TA reads stage[x] after it sets waiting[i] = A, once it starts inspecting the other threads.

stage[x] = i $\rightarrow$ waiting[i] = x $\rightarrow$ waiting[i] = A $\rightarrow$ read_A(stage[x]).

So TA must have checked stage[x], it must have found it was greater or equal to $i$. We know it's the last one to set waiting[i] = A, so that means TA is necessarily still spinning, which is a contradiction!

Q.E.D.

We can also prove that this is starvation-free.

5Hardware support for mutual exclusion

We've seen a few algorithms for doing mutual exclusion. These algorithms work, but they're quite a bit of code to run. Those using a turn array also impose a constant number of threads constraint. To make it easier, the hardware will typically provide primitives for mutual exclusion.
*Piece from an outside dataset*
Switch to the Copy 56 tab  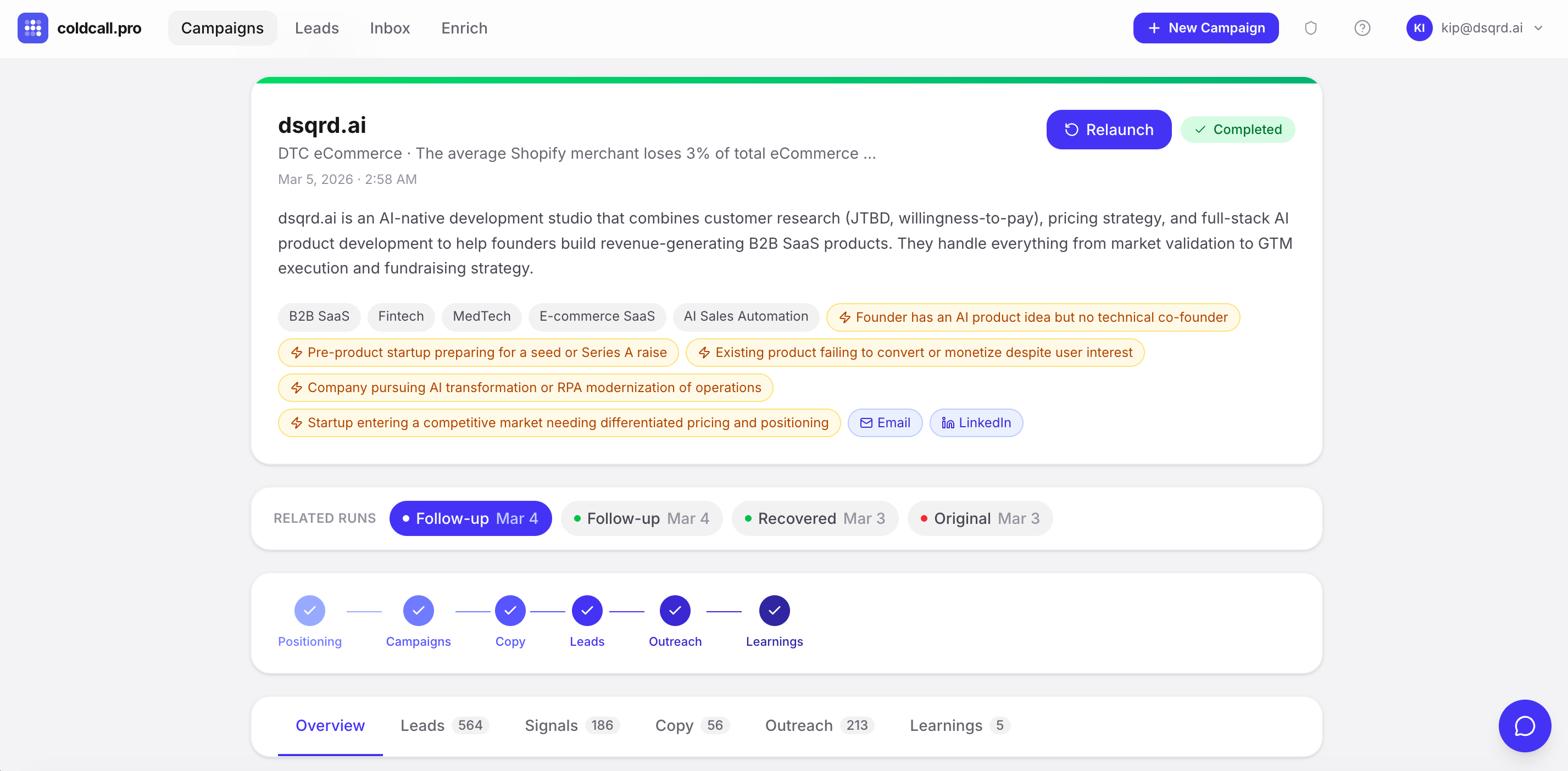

5.1Test-and-set instruction

This instruction basically does two things at once. It can be used for doing a very basic spin-lock.

int test_and_set(int &x, int y) {
  int temp = x;
  x = y;
  return temp;
} // The function is atomic!

Despite the name, it is not a test in itself, but it provides the ability for the programmer to do a test.

5.1.1Spin lock based with Test-and-set

// Init
int lock = 0;
// Enter
while (test_and_set(lock, 1) == 1); // Spin
// Exit
lock = 0

Basically, the thread will try to set the lock to 1. Since test_and_set is atomic, if the value of lock was 0, then the thread was the first to set it to 1, and thus acquired the lock. Otherwise, it means another threads has acquired it before, so the thread should spin.

It is much easier, there is less code, but it does not have the same nice properties as the other algorithms had; instead of respecting the order of the threads, only the "luckiest" thread is the one to run.

5.1.2Test-and-test-and-set

The spin lock with the test_and_lock keeps writing to the value during its test. This makes the algorithm quite a bit expensive. A slight variation of the usage of test_and_lock is to add a layer of testing around it. This allows to read only, and only write when it should.

delay = 1;
while (true) {
  while (lock);
  if (TS(lock, 1) == 0) {
    break;
  } else {
    sleep(delay);
    delay *= 2; // exponential back-off (a variation)
  }
}

5.2Fetch-and-add

test_and_set only sets something, but maybe one would want to atomically increment and find out what the old value was (e.g. for the Ticket Algorithm). That's what fetch_and_add does.

int fetch_and_add(int &v, int c) {
  int temp = v;
  v = v + c;
  return temp;
} // All atomic

Building a spin lock with it is possible, but it is left as an exercise (look out for overflow).

5.3Compare-and-swap

People quickly found there's actually a better way of doing things. Most hardware nowadays will have something usually called compare_and_swap. It is slightly more powerful: it is going to set a variable to something, but only if its former value is equal to something else.

// Set x to b if x == a
int compare_and_swap(int &x, int a, int b) {
  if (x != a) return false;

  x = b;
  return true;
} // Atomic

Building a spin lock with it is possible as well, but again, it is left as an exercise.